Each year, one of my classiest friends hosts a Repeal of Prohibition Party. We all dress in 30's-inspired garb, make some Sidecars, and get slightly "swacked," as they would say. I'm not what you would call a master mixologist, so I mixed something up in my kitchen instead. I was inspired by the art deco architecture of the 1930's, and came up with this tiered Art Deco Cake. I discovered that tiered cakes can be fun, as long as you put a little planning into it. Taking extra time to ensure that all your edges are squared away really pays off here. Covering the cake with purchased fondant gives it smooth, clean lines, and I attached a feather half hackle on top for extra fancy.
The Science.
This was my first tiered cake, and I wanted to make sure that I had nice, flat cake layers to stack up. As I've discussed before, some cakes tend to "crown" in the center, giving them a domed shape that is difficult to layer with. Crowning happens when the edges of the cake heat up faster than the center, so the water evaporates before the steam can help the edges rise. This can be alleviated by using light-colored cake pans, which absorb less heat in the oven. Some bakers swear by wrapping the sides of the cake pan with strips of cloth to insulate it, but that's a little too intense for me. I decided to try another tool at my disposal: the convection setting on my oven. This setting activates a fan within the oven that circulates the hot air, so the surface of the cake is exposed to more even temperatures. I tried convection baking this cake, and I was very pleased with the results. My cakes were nice and flat, and I didn't have uneven baking on the side of the cake that was near the oven wall. I guess you could say I'm a Convection Convert. (Ah! I'm hilarious!) Remember, if you find your cake layers have crowned despite your best efforts, you can always press them down as I show in the Fall Spice Cake post.
The Recipe.
Chocolate Cake:
Preheat oven to 350°F. For the chocolate cake, make a double batch of the cake recipe from the Chocolate Turtle Cake post. Coat two 9x13 pans with baking spray and line with parchment paper. Pour the batter into the cake pans and bake on center rack for 30 minutes, or until tester inserted in center comes out clean. Cool cakes on wire racks.

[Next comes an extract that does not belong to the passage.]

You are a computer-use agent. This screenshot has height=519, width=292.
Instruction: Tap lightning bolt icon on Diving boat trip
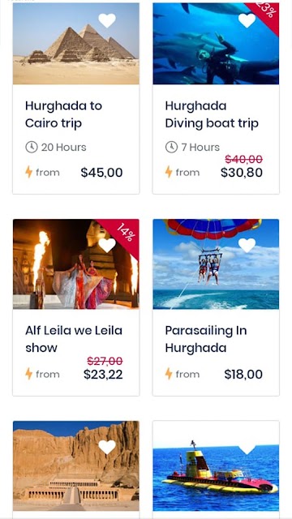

To cut out the tiers, make three square stencils with cardstock. I made mine 6.5in, 4.5in, and 3in square. Use the stencils to cut three squares out of the cake layers with a sharp, serrated knife.
Make a batch of vanilla buttercream icing, and use it to layer your cake tiers, as shown below. Place the largest tier on a cake board and cover it with icing. Following the instuctions from the Valentine Cake post, cover the bottom tier with rolled fondant. Repeat with the other two tiers, and carefully lay them on top, smoothing the fondant afterward.
To make the black accents, I tinted the remaining fondant with Wilton Icing Colors Black by kneading it into the fondant. (I highly recommend wearing gloves for this, black fingernails are never becoming.) Then, roll the fondant out and cut strips for the cake, affixing them with buttercream. This is a good time for careful measuring, as well as artfully disguising any unsightly wrinkles or tears in the white fondant. You can get creative with any other accents you want to add. I chose to add a geometric fan shape to the bottom tier. Finally, I attached the feather accent (from Hobby Lobby) by cutting slits into the fondant on the top tier and inserting the half hackle into it.